• _Exercise materials_
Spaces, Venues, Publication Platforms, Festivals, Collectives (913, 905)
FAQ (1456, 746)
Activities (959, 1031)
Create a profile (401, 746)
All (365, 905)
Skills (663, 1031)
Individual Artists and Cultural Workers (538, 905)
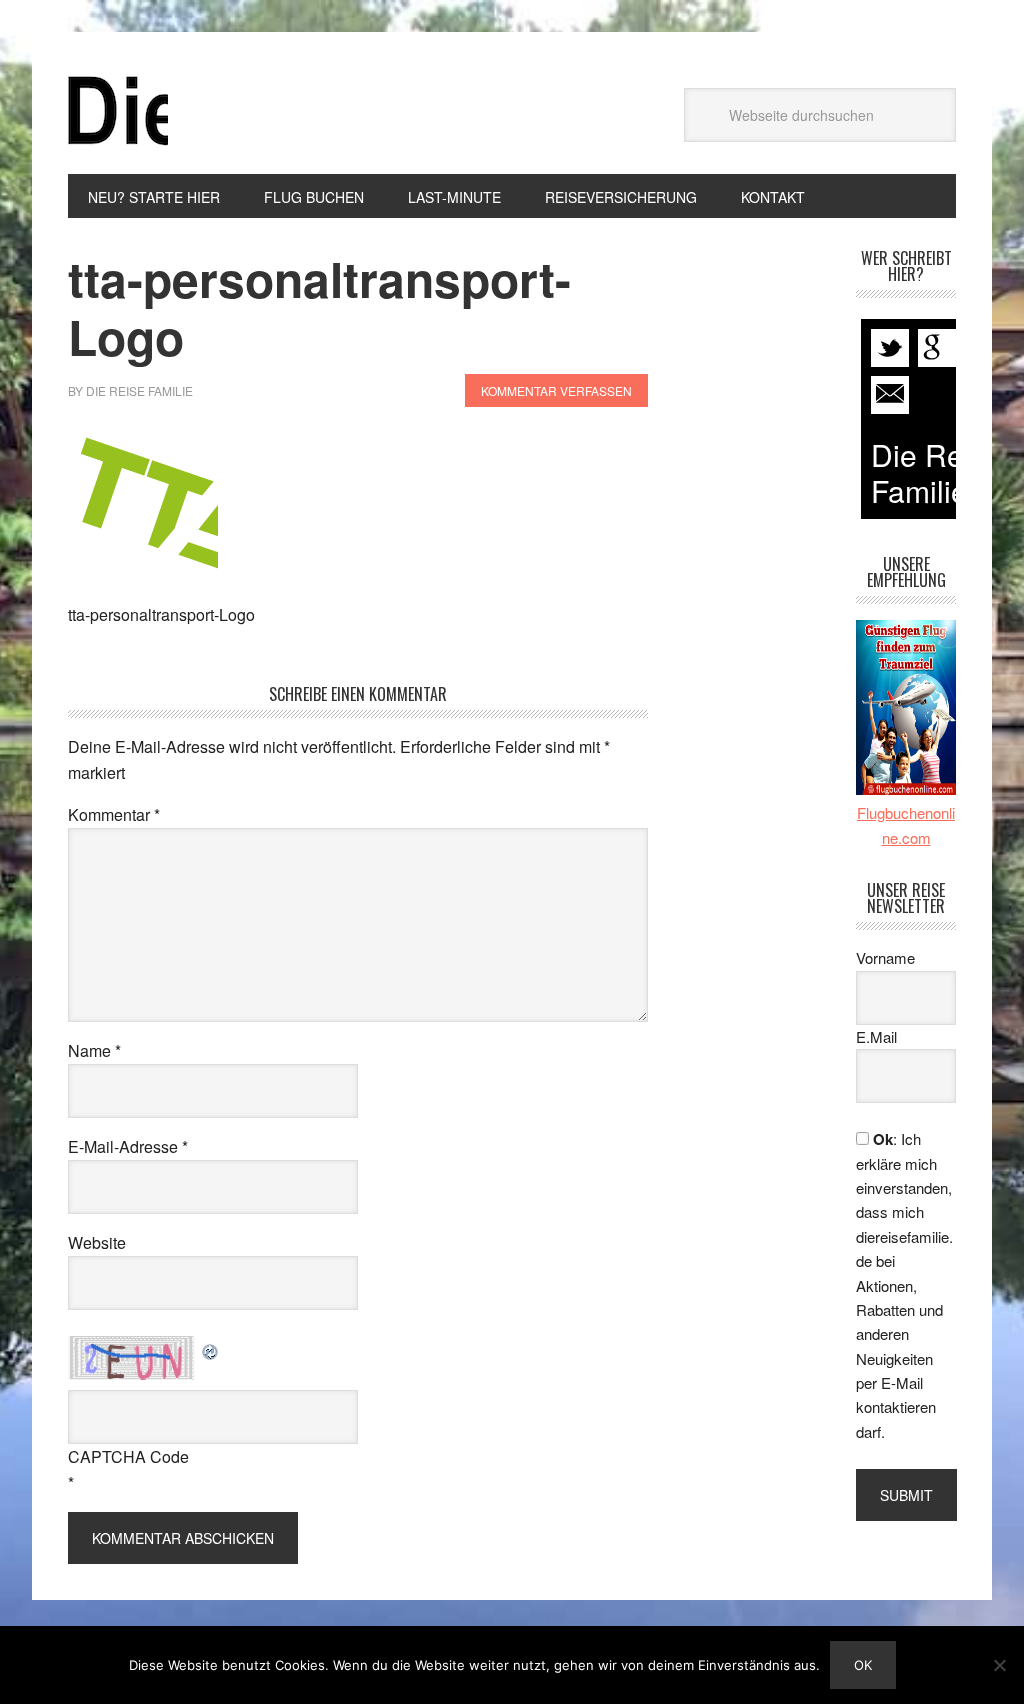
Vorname (885, 957)
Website (97, 1242)
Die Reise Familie (118, 111)
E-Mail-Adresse (128, 1146)
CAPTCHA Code (128, 1456)
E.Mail (876, 1036)
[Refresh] (211, 1348)
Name (94, 1050)
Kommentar (114, 814)
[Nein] (999, 1665)
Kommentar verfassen (556, 390)
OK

• _Exercise details_
Reproduce the lines from the line containing "All (365, 905)" through the end of the records above, exactly and inclusively, omitting pictures.

• _Solved exercise_
All (365, 905)
Skills (663, 1031)
Individual Artists and Cultural Workers (538, 905)
Vorname (885, 957)
Website (97, 1242)
Die Reise Familie (118, 111)
E-Mail-Adresse (128, 1146)
CAPTCHA Code (128, 1456)
E.Mail (876, 1036)
[Refresh] (211, 1348)
Name (94, 1050)
Kommentar (114, 814)
[Nein] (999, 1665)
Kommentar verfassen (556, 390)
OK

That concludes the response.